23 Jul 2017

New sunfish species discovered in NZ waters

12:28 pm on 23 July 2017

A massive sunfish found in New Zealand waters has been defined as a new species.

(L to R) Marianne Nyegaard (Murdoch University, Australia); Etsuro Sawai (Hiroshima University) and Andrew Stewart (Te Papa) examining the new sunfish permanently housed in the National Fishes Collection at Te Papa.

Left to right: Marianne Nyegaard (Murdoch University, Australia); Etsuro Sawai (Hiroshima University) and Andrew Stewart (Te Papa) examine a new sunfish specimen, which will be permanently housed in the National Fish Collection at Te Papa.
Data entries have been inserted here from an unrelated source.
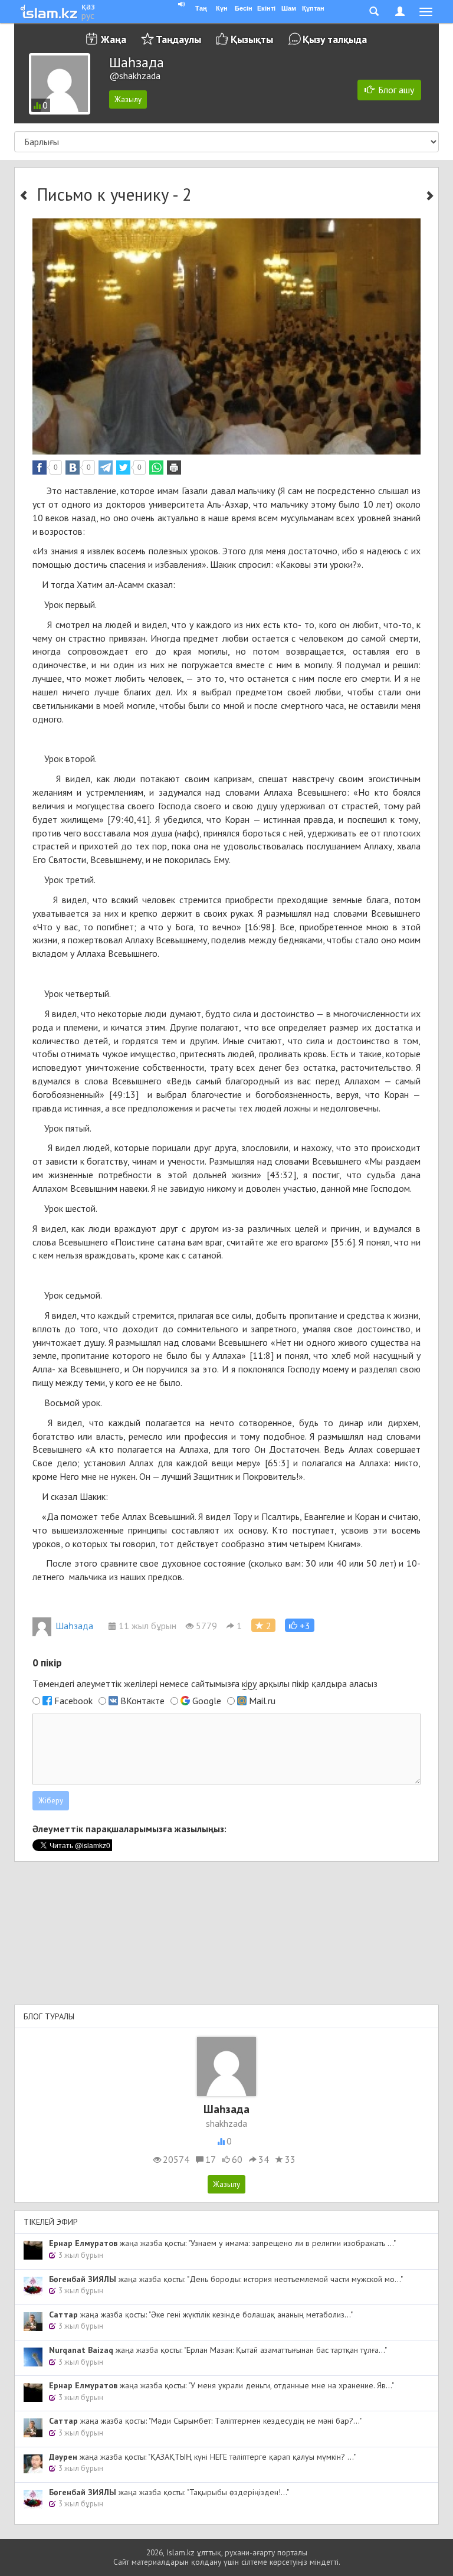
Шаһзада (74, 1626)
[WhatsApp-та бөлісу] (156, 467)
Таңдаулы (178, 39)
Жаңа (113, 39)
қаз (88, 6)
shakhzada (226, 2123)
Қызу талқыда (335, 39)
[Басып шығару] (174, 467)
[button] (299, 1625)
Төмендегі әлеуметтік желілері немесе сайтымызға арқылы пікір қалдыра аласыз (205, 1683)
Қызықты (252, 39)
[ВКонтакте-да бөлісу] (72, 467)
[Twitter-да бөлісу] (123, 467)
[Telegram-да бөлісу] (106, 467)
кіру (249, 1683)
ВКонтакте (142, 1700)
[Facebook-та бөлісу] (39, 467)
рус (87, 15)
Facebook (73, 1700)
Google (206, 1700)
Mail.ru (262, 1700)
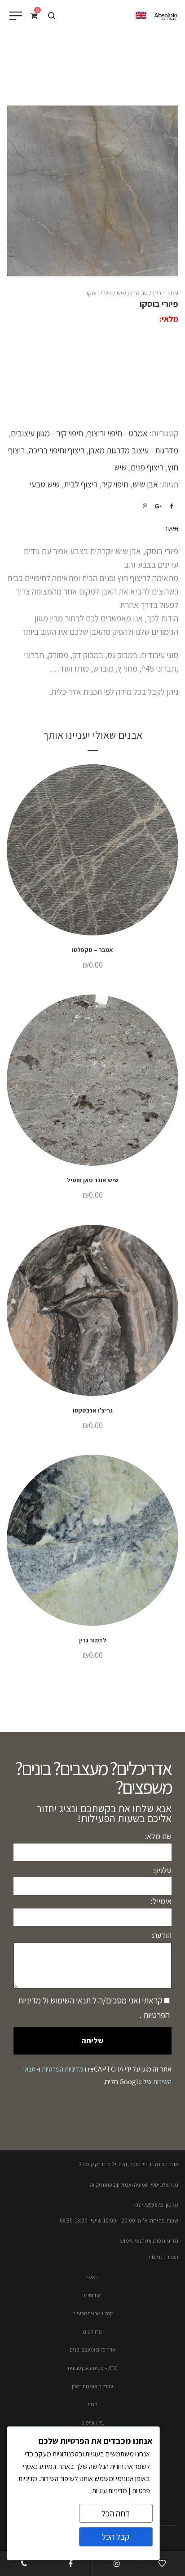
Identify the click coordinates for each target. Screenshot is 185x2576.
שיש (121, 293)
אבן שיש (145, 484)
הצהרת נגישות (163, 2256)
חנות (92, 2404)
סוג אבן (139, 293)
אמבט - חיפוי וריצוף (117, 433)
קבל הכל (115, 2536)
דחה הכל (115, 2513)
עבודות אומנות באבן (92, 2386)
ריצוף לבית (80, 484)
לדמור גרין (92, 1640)
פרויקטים (92, 2331)
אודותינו (92, 2295)
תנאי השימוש (69, 2000)
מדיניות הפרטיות (63, 2069)
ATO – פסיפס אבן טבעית (93, 2368)
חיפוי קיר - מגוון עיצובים (47, 433)
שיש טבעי (45, 484)
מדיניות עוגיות (109, 2490)
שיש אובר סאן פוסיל (93, 1180)
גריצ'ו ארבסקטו (93, 1410)
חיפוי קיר (114, 484)
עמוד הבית (165, 293)
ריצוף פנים (147, 467)
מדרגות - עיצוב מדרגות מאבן (133, 450)
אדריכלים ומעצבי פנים (93, 2349)
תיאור (171, 528)
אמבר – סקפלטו (92, 950)
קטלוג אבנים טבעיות (92, 2313)
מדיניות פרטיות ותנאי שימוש (149, 2240)
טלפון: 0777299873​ (156, 2205)
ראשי (92, 2277)
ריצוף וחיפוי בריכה (56, 450)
Photo: Supplied

Sunfish are the heaviest of all bony fishes, with some species weighing more than 2000kg and growing to 3m long.

Researchers from Te Papa, the University of Otago, Hiroshima University and the University of Tokyo, who spent four years studying the Indo-Pacific region, uncovered the new species.

It was found to be genetically different from other sunfish: the ocean sunfish and the short sunfish.

Te Papa fish collection manager Andrew Stewart said the discovery showed new things could be found in quite obvious places.

"Most new things that we find are small, or they live in dark holes at the back of reefs," he told Sunday Morning.

"Here's something that lives right in front of us, and we just had [it] literally washing up on the beach in good numbers, and yet we hadn't recognised it."

Mr Stewart said scientists and fisheries could now discuss ways to protect the new species, known as Mola tecta - or the hoodwinker sunfish.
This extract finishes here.